**** Information shown ****

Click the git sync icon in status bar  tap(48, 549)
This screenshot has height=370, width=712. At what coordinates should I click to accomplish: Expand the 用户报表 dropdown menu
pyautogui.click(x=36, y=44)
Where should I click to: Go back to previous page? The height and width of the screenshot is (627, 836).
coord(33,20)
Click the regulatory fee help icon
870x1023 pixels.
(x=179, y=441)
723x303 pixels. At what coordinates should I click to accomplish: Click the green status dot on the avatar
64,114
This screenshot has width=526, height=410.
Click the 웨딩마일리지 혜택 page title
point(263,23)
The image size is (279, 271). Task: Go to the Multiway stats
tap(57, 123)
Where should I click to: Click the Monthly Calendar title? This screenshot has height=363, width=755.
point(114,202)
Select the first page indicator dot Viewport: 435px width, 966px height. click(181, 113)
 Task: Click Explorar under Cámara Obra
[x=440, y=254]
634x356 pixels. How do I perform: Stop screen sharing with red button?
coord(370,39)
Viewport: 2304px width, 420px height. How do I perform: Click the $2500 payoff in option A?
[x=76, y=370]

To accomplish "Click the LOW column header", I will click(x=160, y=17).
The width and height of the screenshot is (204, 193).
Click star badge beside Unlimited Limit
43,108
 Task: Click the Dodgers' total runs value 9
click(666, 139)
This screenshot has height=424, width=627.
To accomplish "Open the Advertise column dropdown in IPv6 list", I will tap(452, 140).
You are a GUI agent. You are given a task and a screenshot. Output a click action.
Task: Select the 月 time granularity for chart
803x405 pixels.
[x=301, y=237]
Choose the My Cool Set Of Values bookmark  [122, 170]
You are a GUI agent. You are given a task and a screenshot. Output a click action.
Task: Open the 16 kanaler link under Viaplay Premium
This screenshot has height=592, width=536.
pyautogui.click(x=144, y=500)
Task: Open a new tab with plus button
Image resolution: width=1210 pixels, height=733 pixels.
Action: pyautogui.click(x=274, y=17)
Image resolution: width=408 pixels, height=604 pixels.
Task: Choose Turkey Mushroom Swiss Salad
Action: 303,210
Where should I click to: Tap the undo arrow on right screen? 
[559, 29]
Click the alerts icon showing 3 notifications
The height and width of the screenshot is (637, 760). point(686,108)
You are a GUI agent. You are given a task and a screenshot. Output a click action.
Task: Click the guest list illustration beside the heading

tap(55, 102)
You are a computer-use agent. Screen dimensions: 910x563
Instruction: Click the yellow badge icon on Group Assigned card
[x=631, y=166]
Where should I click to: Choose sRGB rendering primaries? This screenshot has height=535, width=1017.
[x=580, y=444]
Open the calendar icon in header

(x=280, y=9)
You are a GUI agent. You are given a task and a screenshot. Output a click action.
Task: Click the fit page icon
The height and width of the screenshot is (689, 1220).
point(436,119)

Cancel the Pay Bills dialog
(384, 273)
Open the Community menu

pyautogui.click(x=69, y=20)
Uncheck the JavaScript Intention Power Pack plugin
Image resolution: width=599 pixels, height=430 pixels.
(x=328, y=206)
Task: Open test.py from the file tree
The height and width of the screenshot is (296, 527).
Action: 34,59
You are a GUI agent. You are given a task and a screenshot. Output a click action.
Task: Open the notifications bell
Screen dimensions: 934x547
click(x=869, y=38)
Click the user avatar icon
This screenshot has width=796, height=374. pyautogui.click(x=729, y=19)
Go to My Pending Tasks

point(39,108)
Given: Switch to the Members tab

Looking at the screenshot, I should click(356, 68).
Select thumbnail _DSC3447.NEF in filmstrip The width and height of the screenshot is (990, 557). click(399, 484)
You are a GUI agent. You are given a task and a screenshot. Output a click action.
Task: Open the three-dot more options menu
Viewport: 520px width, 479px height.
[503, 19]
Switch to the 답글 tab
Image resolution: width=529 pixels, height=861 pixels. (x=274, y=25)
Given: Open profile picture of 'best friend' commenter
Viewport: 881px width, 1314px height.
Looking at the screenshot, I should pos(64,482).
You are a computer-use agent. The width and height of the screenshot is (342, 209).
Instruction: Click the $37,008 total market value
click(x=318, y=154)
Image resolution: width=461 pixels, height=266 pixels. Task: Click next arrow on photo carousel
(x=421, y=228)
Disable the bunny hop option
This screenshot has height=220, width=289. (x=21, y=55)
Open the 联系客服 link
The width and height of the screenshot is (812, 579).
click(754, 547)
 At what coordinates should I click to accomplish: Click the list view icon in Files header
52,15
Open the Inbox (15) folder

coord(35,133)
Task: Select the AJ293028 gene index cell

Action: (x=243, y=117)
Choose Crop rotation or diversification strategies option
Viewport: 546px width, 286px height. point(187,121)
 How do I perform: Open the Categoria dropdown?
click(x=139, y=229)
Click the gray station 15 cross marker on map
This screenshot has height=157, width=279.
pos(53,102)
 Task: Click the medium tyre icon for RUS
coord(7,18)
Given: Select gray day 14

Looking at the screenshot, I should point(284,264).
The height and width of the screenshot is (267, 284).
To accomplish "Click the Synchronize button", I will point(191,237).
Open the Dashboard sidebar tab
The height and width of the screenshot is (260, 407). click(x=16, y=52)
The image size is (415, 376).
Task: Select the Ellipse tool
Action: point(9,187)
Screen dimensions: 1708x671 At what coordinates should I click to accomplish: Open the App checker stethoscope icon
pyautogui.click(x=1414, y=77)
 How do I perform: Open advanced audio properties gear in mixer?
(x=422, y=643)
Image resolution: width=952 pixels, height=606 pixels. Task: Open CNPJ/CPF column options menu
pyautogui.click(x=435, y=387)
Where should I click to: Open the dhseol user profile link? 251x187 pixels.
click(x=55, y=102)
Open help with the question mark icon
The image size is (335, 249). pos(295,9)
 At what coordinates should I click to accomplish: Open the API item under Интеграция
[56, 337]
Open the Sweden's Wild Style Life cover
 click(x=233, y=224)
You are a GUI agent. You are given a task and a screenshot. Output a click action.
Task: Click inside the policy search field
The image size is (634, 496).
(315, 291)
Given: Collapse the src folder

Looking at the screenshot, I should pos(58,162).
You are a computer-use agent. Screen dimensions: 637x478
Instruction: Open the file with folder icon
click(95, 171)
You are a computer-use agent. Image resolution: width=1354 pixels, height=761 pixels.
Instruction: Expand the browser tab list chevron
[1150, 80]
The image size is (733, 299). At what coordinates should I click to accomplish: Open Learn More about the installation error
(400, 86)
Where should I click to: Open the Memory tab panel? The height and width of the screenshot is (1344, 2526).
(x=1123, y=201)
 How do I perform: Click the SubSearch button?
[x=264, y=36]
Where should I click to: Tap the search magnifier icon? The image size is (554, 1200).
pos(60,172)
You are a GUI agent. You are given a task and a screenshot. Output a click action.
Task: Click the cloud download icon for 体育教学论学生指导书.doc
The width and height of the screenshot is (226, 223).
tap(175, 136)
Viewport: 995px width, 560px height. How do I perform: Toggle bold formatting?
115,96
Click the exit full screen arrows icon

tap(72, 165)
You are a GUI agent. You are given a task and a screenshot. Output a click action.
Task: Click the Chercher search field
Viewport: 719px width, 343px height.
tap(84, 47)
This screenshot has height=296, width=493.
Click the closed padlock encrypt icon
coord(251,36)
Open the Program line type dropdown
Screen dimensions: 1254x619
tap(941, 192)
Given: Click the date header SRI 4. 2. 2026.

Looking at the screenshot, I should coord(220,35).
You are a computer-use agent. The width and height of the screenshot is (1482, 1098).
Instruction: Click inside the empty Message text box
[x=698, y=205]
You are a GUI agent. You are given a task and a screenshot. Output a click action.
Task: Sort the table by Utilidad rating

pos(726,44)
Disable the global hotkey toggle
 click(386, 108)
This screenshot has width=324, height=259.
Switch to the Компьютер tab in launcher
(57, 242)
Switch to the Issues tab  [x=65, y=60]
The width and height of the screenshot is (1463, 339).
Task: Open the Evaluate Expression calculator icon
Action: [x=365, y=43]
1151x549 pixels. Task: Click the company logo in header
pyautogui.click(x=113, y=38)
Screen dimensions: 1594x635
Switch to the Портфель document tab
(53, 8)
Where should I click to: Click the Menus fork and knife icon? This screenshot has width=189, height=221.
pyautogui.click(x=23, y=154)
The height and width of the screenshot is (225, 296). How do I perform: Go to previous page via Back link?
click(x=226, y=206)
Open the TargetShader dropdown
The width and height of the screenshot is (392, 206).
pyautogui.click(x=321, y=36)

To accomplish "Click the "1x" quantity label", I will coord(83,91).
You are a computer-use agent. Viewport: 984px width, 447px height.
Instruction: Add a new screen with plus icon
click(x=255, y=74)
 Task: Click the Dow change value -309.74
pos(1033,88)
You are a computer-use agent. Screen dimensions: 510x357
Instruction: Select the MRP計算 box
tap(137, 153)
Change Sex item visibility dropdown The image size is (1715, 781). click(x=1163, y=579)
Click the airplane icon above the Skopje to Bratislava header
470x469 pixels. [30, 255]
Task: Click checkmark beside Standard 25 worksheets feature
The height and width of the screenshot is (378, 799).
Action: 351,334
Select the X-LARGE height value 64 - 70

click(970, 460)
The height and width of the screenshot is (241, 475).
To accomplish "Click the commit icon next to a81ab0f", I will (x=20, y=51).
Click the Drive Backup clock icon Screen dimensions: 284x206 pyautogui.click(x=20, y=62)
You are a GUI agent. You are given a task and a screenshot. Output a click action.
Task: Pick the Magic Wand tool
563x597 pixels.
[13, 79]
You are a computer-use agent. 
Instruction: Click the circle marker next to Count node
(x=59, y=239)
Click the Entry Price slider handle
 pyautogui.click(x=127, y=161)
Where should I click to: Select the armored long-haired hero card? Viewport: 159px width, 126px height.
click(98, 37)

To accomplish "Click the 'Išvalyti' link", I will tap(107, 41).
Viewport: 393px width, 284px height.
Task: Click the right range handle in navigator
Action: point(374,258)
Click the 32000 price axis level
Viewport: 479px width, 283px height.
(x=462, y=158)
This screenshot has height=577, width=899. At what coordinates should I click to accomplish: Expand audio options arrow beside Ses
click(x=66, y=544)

****

### What to do
Look above for the line with "Viewport: 2304px width, 420px" and the line with "Task: Open a new tab with plus button", and reproduce exactly those two lines plus every line between, nothing more.

### Answer for the task
Viewport: 2304px width, 420px height. How do I perform: Click the $2500 payoff in option A?
[x=76, y=370]

To accomplish "Click the LOW column header", I will click(x=160, y=17).
The width and height of the screenshot is (204, 193).
Click star badge beside Unlimited Limit
43,108
 Task: Click the Dodgers' total runs value 9
click(666, 139)
This screenshot has height=424, width=627.
To accomplish "Open the Advertise column dropdown in IPv6 list", I will tap(452, 140).
You are a GUI agent. You are given a task and a screenshot. Output a click action.
Task: Select the 月 time granularity for chart
803x405 pixels.
[x=301, y=237]
Choose the My Cool Set Of Values bookmark  [122, 170]
You are a GUI agent. You are given a task and a screenshot. Output a click action.
Task: Open the 16 kanaler link under Viaplay Premium
This screenshot has height=592, width=536.
pyautogui.click(x=144, y=500)
Task: Open a new tab with plus button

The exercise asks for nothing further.